PASSAGE PROVIDED
--
I attended INEMI’s June 12 online seminar, “Sustainable Electronics Tech Topic Series: PCBs and Sustainability.” Dr. Maarten Cauwe of imec spoke on “Life Cycle Inventory (LCI) Models for Assessing and Improving the Environmental Impact of PCB Assemblies,” and Jack Herring of Jiva Materials Ltd. spoke on “Transforming Electronics with Recyclable PCB Technology.” This column will review information and provide analysis from both presentations.

Life Cycle Inventory Models
Dr. Cauwe noted that over the past several years, there has been rapid growth in technologies designed to mitigate the effects of climate change. We have made great strides in broader sustainability targets, particularly in recycling, use of renewable chemicals, and overall process efficiency, resulting in energy savings. 

PwC’s recent report on sustainability1 shows that companies find sustainability valuable to their businesses. Rising energy demands, evolving customer (OEM) expectations, and a perceived long-term competitive advantage are factors that keep companies focused on sustainability and circularity, including decarbonization, waste, and obsolescence.
--
JOB
In the seminar review, which organization is Jack Herring affiliated with?

PROVIDED DATA
--
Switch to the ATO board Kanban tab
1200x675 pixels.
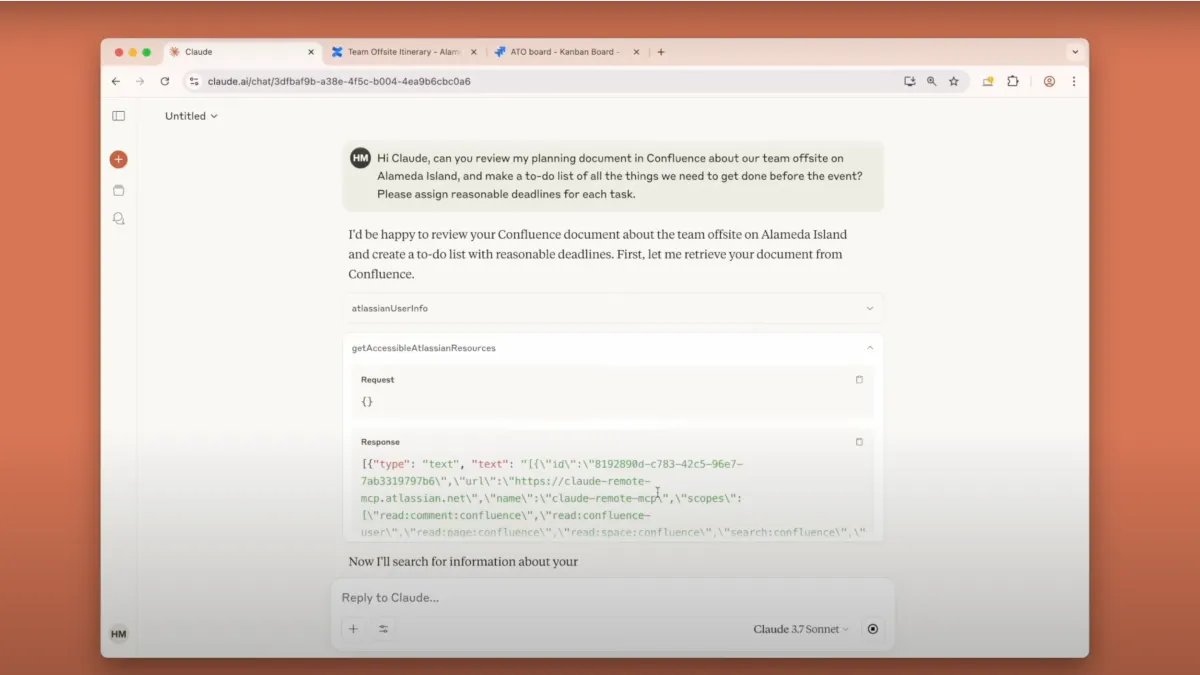tap(560, 51)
--
WRITTEN RESPONSE
Jiva Materials Ltd.